En lieu et place, la SCI HUGOVAL II sera déboutée de l’ensemble de ses demandes sur ce point.
SUR LES DÉPENS ET L’ARTICLE 700 DU CODE DE PROCÉDURE CIVILE :
L’article 696 du Code de procédure civile prévoit que 'la partie perdante est condamnée aux dépens, à moins que le juge, par décision motivée, n’en mette la totalité ou une fraction à la charge d’une autre partie. […]'
La SCI HUGOVAL II, qui succombe à l’instance, devra en supporter les dépens.
L’article 700 dispose que 'le juge condamne la partie tenue aux dépens ou qui perd son procès à payer :
1° A l’autre partie la somme qu’il détermine, au titre des frais exposés et non compris dans les dépens ;
2° Et, le cas échéant, à l’avocat du bénéficiaire de l’aide juridictionnelle partielle ou totale une somme au titre des honoraires et frais, non compris dans les dépens, que le bénéficiaire de l’aide aurait exposés s’il n’avait pas eu cette aide. […]
Dans tous les cas, le juge tient compte de l’équité ou de la situation économique de la partie condamnée. Il peut, même d’office, pour des raisons tirées des mêmes considérations, dire qu’il n’y a pas lieu à ces condamnations.

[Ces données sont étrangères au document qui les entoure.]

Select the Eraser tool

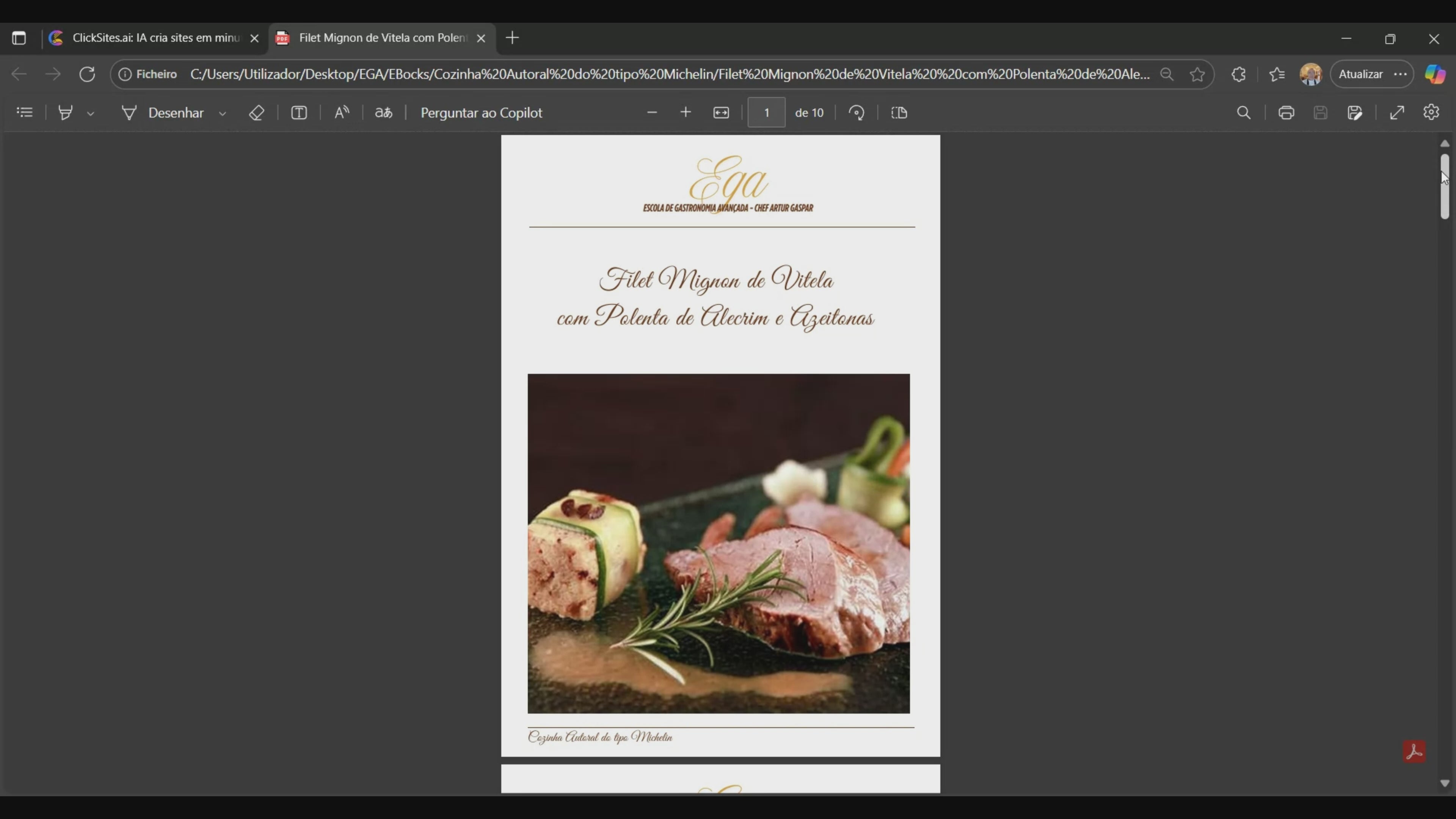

Néanmoins, s’il alloue une somme au titre du 2° du présent article, celle-ci ne peut être inférieure à la part contributive de l’Etat.'
En l’espèce, l’équité commande de fixer à la somme de 3.000,00 euros le montant de l’indemnité due par la SCI HUGOVAL II au titre de l’article 700 susmentionné.
PAR CES MOTIFS
LA COUR,
INFIRME en toutes ses dispositions le jugement rendu par le Tribunal Judiciaire de BOURGES le 9 avril 2020 ;
Statuant à nouveau :
CONSTATE la résiliation du bail consenti par acte sous seing privé en date du 1er décembre 2011 par la SCI HUGOVAL II à la SARL AMBULANCES DE BOURGES à la date du 31 décembre 2015 ;
DÉBOUTE la SCI HUGOVAL II de l’ensemble de ses demandes formulées à l’encontre de la SARL AMBULANCES DE BOURGES ;
CONDAMNE la SCI HUGOVAL II à payer à la SARL AMBULANCES DE BOURGES la somme de 3.000,00 euros (trois mille euros) au titre de l’article 700 du Code de procédure civile ;
REJETTE toutes autres demandes, plus amples ou contraires formées par les parties ;
CONDAMNE la SCI HUGOVAL II aux entiers dépens de l’instance.
L’arrêt a été signé par M. PERINETTI, Président, et par Mme GUILLERAULT, Greffier auquel la minute de la décision a été remise par le magistrat signataire.